AMENDMENT TO SPLIT-DOLLAR INSURANCE AGREEMENT
|
EXHIBIT 10.2
AMENDMENT TO SPLIT-DOLLAR INSURANCE AGREEMENT
This Amendment to Split-Dollar Insurance Agreement ("Amendment") is entered into by and between Hurco Companies, Inc. (the "Employer"), and Xxxxx X. Xxxx (the "Employee").
Recitals
A. The Employer and the Employee entered into a Split-Dollar Insurance Agreement dated December 10, 1996, under which the Employer, as an inducement to the Employee's continued employment, agreed to assist the Employee with his personal life insurance program ("Insurance Agreement"). Pursuant to the Insurance Agreement, the Employee became the owner of Policy Number 14066204 (the "Policy") issued by The Northwestern Mutual Life Insurance Company (the "Insurer"), and the Employee assigned certain interests in the Policy to the Employer by entering into a Collateral Assignment dated December 10, 1996 (the "Collateral Assignment").
B. In view of the Employee's retirement effective January 2, 2005, the Employer and the Employee are executing a Separation and Release Agreement and desire to amend the Insurance Agreement concurrently.
Agreement
In consideration of the premises and the following mutual undertakings, the Employer and the Employee hereby amend the Insurance Agreement as follows:
1. Policy Ownership and Collateral Assignment. The Employee shall continue to be the owner of the Policy, and the Collateral Assignment shall remain in place and continue to provide the Employer with the Policy interests described in the Collateral Assignment until terminated pursuant to this Amendment.
2. Termination of Employer Premium Obligations. The Employer's obligations to make premium payments on the Policy are terminated effective immediately after the premium payment made for December 2001, and the Employee shall have no claim for further premium payments or for reimbursement for any premiums paid by the Employee or by borrowing against the Policy.
3. Termination of Insurance Agreement. The Insurance Agreement shall terminate on the earlier of (i) the Employee's providing of written notice of termination to the Employer or (ii) December 10, 2011 (the "Termination Date"). The Employer shall not have any right to terminate the Insurance Agreement unilaterally. On the Termination Date, the parties shall implement the following termination procedures:
a. The Employee shall pay the Employer the total amount of $147,810 (the "Recovery Amount").

CHALLENGE A ▸
In the split-dollar insurance amendment, what total Recovery Amount must the Employee pay the Employer?
The text and the records that come next are separate material.

SUPPLIED DATA ▸
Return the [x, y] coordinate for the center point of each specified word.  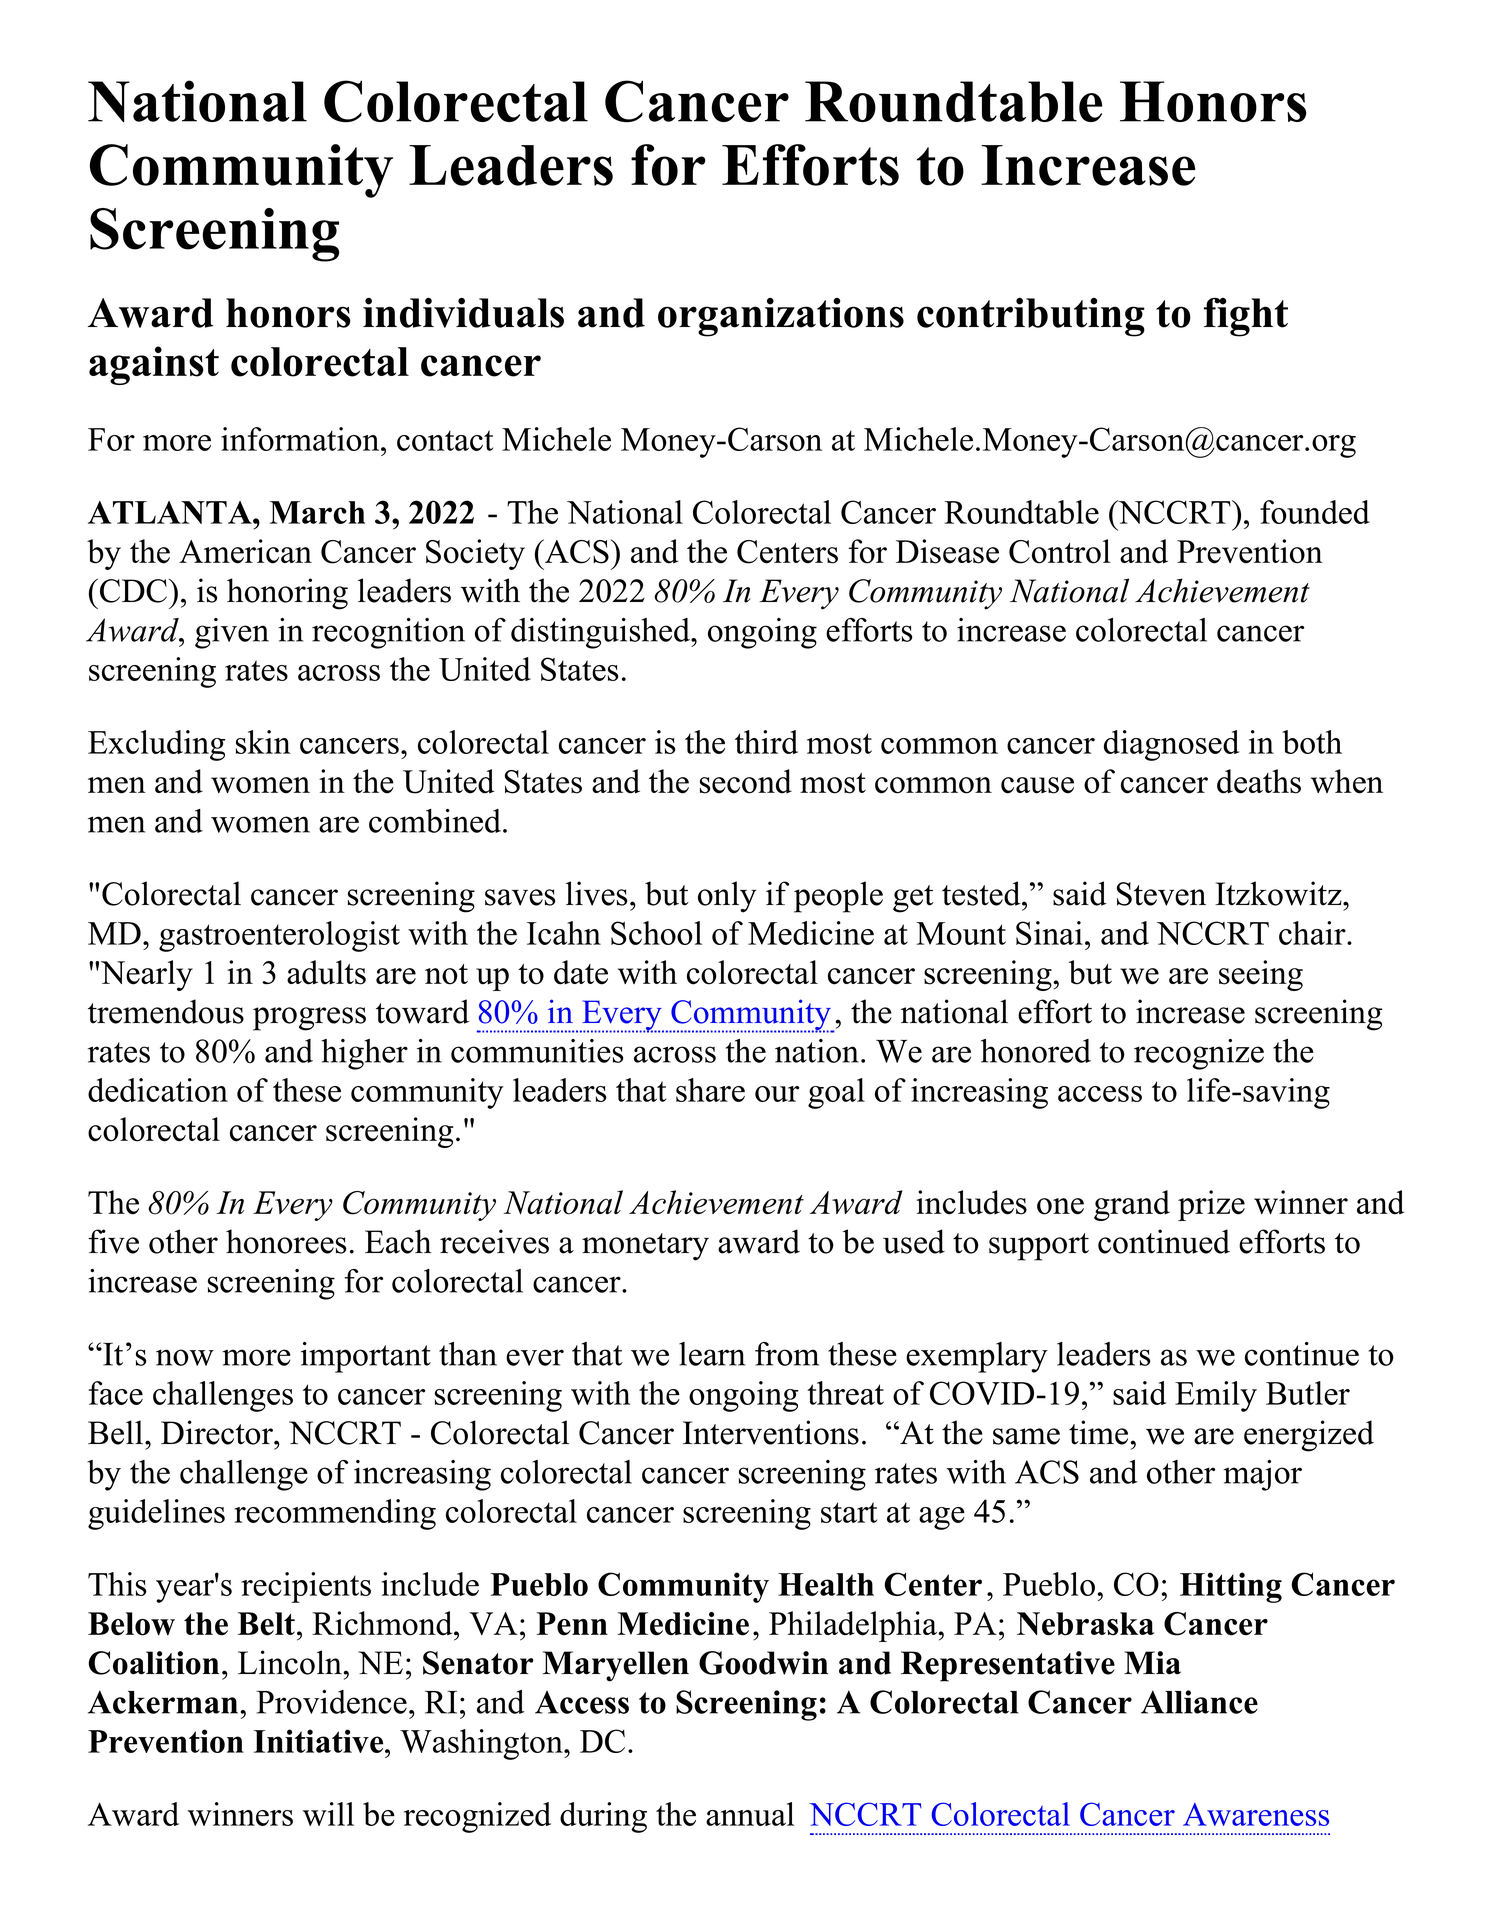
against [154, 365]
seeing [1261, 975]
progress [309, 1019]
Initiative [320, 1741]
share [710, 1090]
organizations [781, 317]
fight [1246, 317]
==
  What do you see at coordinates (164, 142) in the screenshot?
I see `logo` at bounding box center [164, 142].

CHALLENGE B ▸
Rescale the records starting with the line that contains "progress [309, 1019]" and going on through the line that contains "fight [1246, 317]". Write only those lines again, each word included, with every answer coordinate multiplied by 2.1 and rounded to a whole number, halves rounded up.

EXERCISE SOLUTION A ▸
$147,810

EXERCISE SOLUTION B ▸
progress [649, 2140]
Initiative [672, 3656]
share [1491, 2289]
organizations [1640, 666]
fight [2617, 666]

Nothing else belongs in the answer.